Aujourd’hui, elle s’éloigne de la science et se rapproche de la nature pour apporter une vision transformée du modèle vivant. Ses œuvres sont un lieu de relecture de l’environnement, moins lié à sa compréhension mais plus à l’émotion et au ressenti.

 

L’artiste ne s’attarde plus sur une vision introspective de la matière vivante mais envisage une approche contextuelle, systémique. Avec humilité et distance, elle revisite les fragments de vie pour témoigner du changement. En posant un regard curieux sur ce qui nous entoure, elle prend avec poésie le contrepied des déterminismes du monde, en quête de devenir.

« Le tournant inhumain qu’empruntent les sociétés industrialisées, auto-proclamées civilisées me choque. Mon engagement artistique est éminemment politique, écologique. »

 

Sa recherche s’appuie avec authenticité sur une certaine énergie primale. La quête des couleurs se maîtrise à froid selon un long procédé méthodique. Puis la terre s’anime sous ses doigts. Sans dessin préparatoire, ses mains la guident vers la forme finie qui se fixe ensuite sous la chaleur du feu de son four, lors d’une première cuisson à 950 °C, puis l’émail se révèle à 1280°C. Entre temps, la pièce est émaillée par trempage ou par aspersion.

« Je privilégie des grès assez riches en fer qui apportent leur contribution à la couleur, ou au contraire la porcelaine dont la blancheur laisse à l’émail son intégrité. Ce sont plastiquement des terres de natures très différentes qui exigent des processus créatifs spécifiques. »

 

Les pièces ont un design pur et une essence commune.

« Les formes sont abstraites, car issues d’un projet en profondeur, et non à la surface. »

L’artiste a une attraction particulière pour le mouvement et les courbes. Chaque œuvre semble adopter des occasions de mutation en acquérant une identité autonome, inédite.

« La ligne droite n’existe pas dans la nature (…) la courbe est un vœu de douceur, peut-être aussi, qui estomperait la brutalité du monde. »

 

Les sculptures convoquent un répertoire de formes sérielles où le geste travaille les creux et les pleins en accumulation. Le regard s’insinue entre les craquelures, fissures et autres coulures accidentelles dues aux aléas de la cuisson, pour délivrer une dernière impression d’habileté maîtrisée. Accident et contrôle s’influencent, se répondent et font sens ensemble.
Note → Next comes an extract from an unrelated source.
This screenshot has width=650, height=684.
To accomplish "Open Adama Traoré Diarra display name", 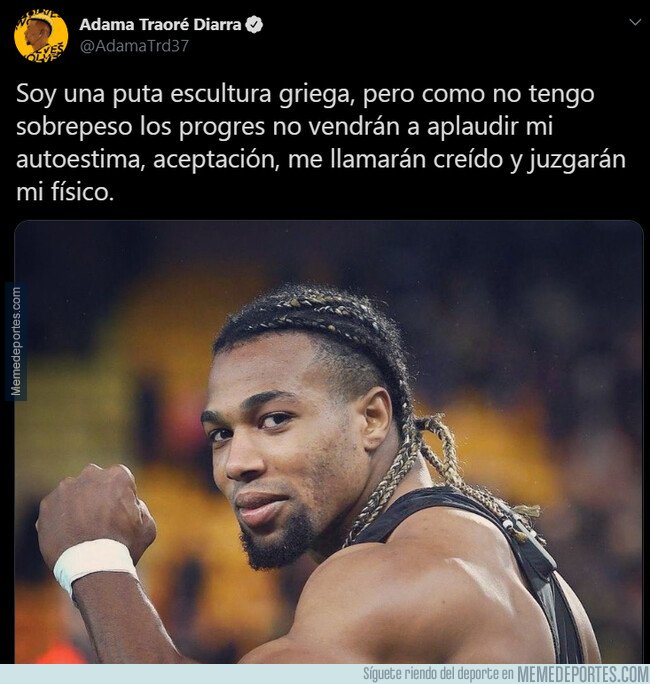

Yona laisse l’autonomie de l’élément mais fige son état transitoire ; le moment où le matériau pourrait se rompre. Elle montre la plasticité de l’éphémère, sa fragilité précieuse.

« Quoi de mieux qu’une céramique pour exprimer le caractère changeant et éphémère de la nature ? »
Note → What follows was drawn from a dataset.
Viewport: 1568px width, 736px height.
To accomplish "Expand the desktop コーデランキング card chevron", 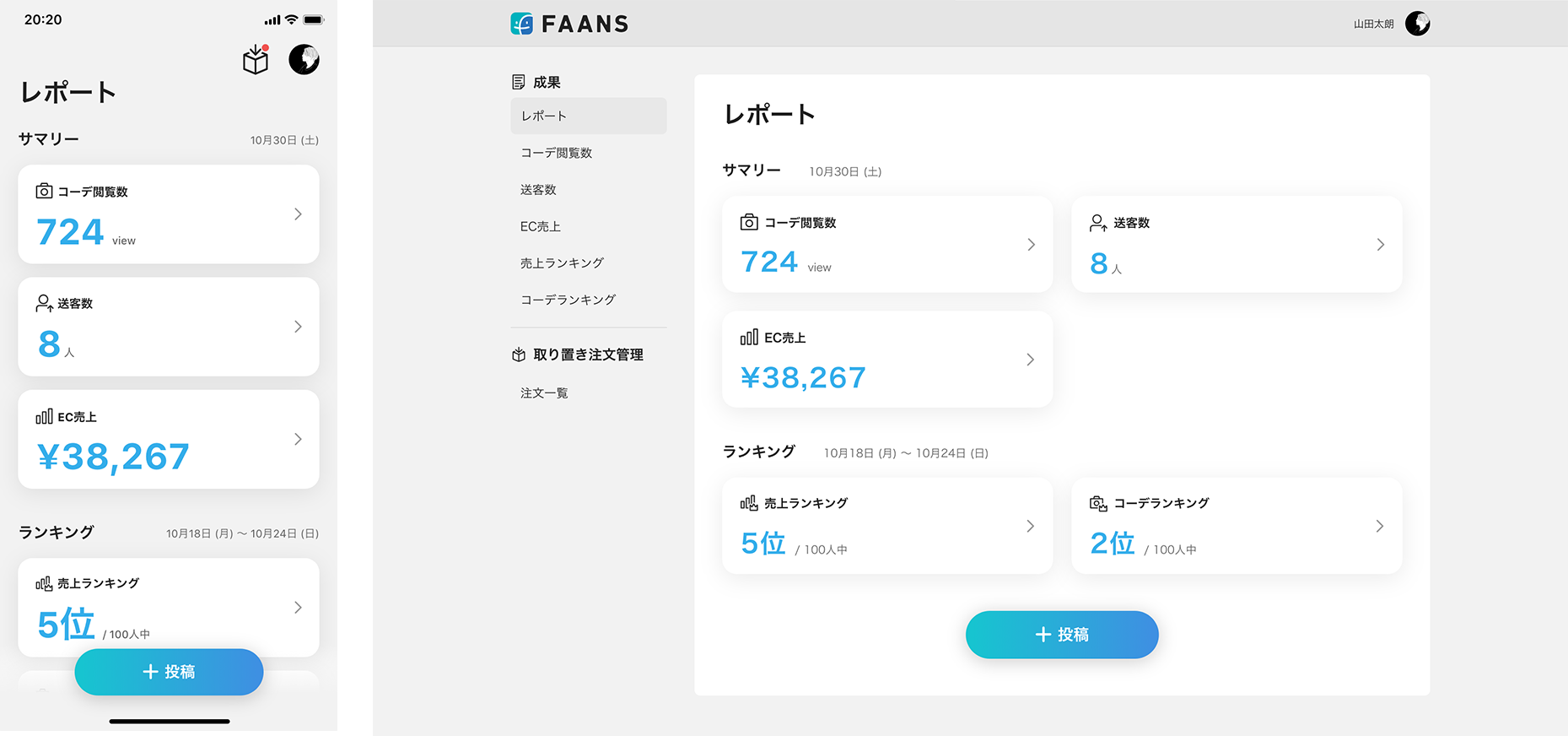I will [x=1379, y=527].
En convoquant avec délicatesse la nature originelle, elle nous laisse ressentir toute la force des éléments.

 

Une certaine harmonie expérimentale se dégage des œuvres de Yona Zaffran, provoquant des sentiments tout aussi réjouissants que méditatifs. Une véritable célébration du réel dans ce qu’il a de beau et d’éphémère à la fois.